EDX's earliest releases were cassette tape mixes in 1994 for the "Tarot Techno" party series at Club Oxa in Zürich. EDX released his first track, "I'm Not Interested", under Warner Music Switzerland in 1997. The following year, he formed his own record label, Club Control, on which he released several tracks including collaborations with Leon Klein. EDX's most well-known releases with Klein were "Gonna Catch You", which was picked up by Warner Music Switzerland, and DJ Dado's "Where Are You?" on Vale Music, both in 2000; the latter would peak at chart position #17 in Italy. The pair also released remixes of Kool & The Gang, Armand Van Helden, and Steve Angello. EDX also released several mix CDs during this time, both solo and with Klein, mostly for the Energy and Evolution series by Energetic Records, a sublabel of Warner Music.

EDX returned to the music scene in 2007 with a more distinct progressive house style. His remix of Dubfire's "Roadkill" in 2007 featured on Armin van Buuren's Universal Religion Chapter 3. Over the following months, EDX released several more remixes, most notably of van Buuren's "The Sound of Goodbye" and Kaskade's "Angel on my Shoulder", the latter of which EDX credits for his breakthrough in the United States. He also collaborated with Tatana Sterba as a duo under the name Dobenbeck, releasing the track "Please Don't Go" featuring vocals by Sarah Vieth.

EDX was named in the top 3 of Beatport's annual "Best Progressive House Artist" award, along with deadmau5 and Eric Prydz, in 2009. He followed this up with the debut of his still-running weekly radio show, No Xcuses, on SiriusXM and a residency at Ibiza's Space nightclub in 2011. Armada Music also released EDX's dual CD mix, No Xcuses - The Violet Edition in 2011, and the following year EDX released his debut studio album, On the Edge, featuring collaborations with Tamra Keenan, Seamus Haji, Sarah McLeod, and Nadia Ali.

EDX was Beatport's second best-selling deep house artist in 2014, and by the end of 2015, was the top charting artist across all of Beatport, with his original releases "Belong" reaching number one on the Beatport overall chart, and "Breathin'", "Cool You Off", "Reckless Ardor", and "Collateral Effects" as well as his remixes of Nora En Pure's "Uruguay", Cazzette's "Weapon", and Avicii's "Wake Me Up" all charting in the Beatport overall Top 20.

EDX's remix of Sam Feldt's "Show Me Love" in 2015 peaked at #2 on the Beatport overall charts and has reached over 100 million plays on Spotify.
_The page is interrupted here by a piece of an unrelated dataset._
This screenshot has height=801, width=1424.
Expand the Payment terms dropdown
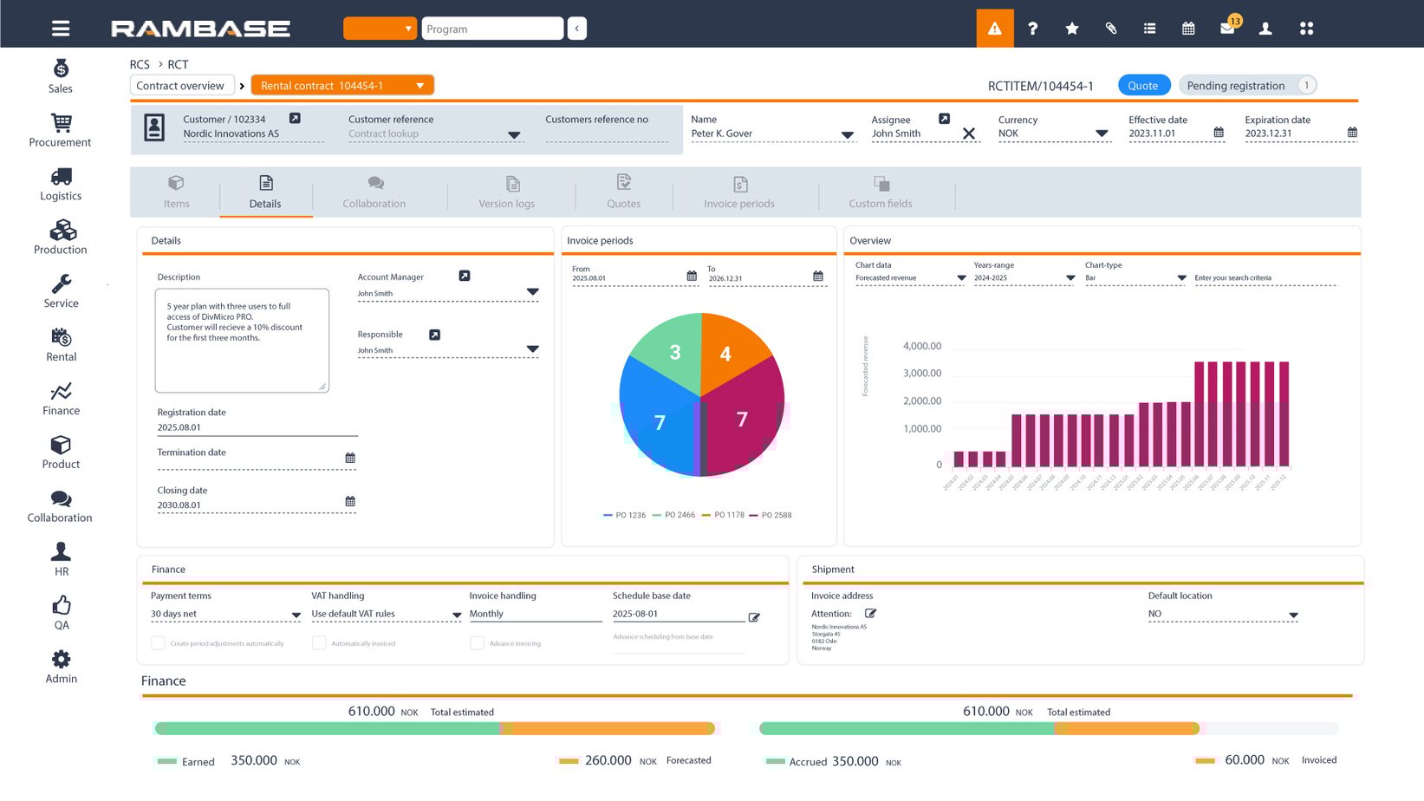[x=296, y=614]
In 2017, EDX signed a Las Vegas residency with Wynn Nightlife. He also continued with his steady stream of releases, including the four Beatport-charting tracks "All I Know", "Feel the Rush", "Bloom", and "We Can't Give Up", as well as his remix of Tiësto's "On My Way".

EDX was nominated for the 2019 Grammy Award for Best Remixed Recording for his remix of Charlie Puth's song "How Long".

==Record label and associated acts==
EDX founded his own record label, Sirup Music, in 2001. In 2008, EDX formed The Helvetic Nerds along with Dinka and other artists from Christian Hirt's label Enormous Tunes; today, the group consists of EDX, Daniel Portman, Croatia Squad, Sons of Maria, Cedric Zeyenne, and Nora En Pure.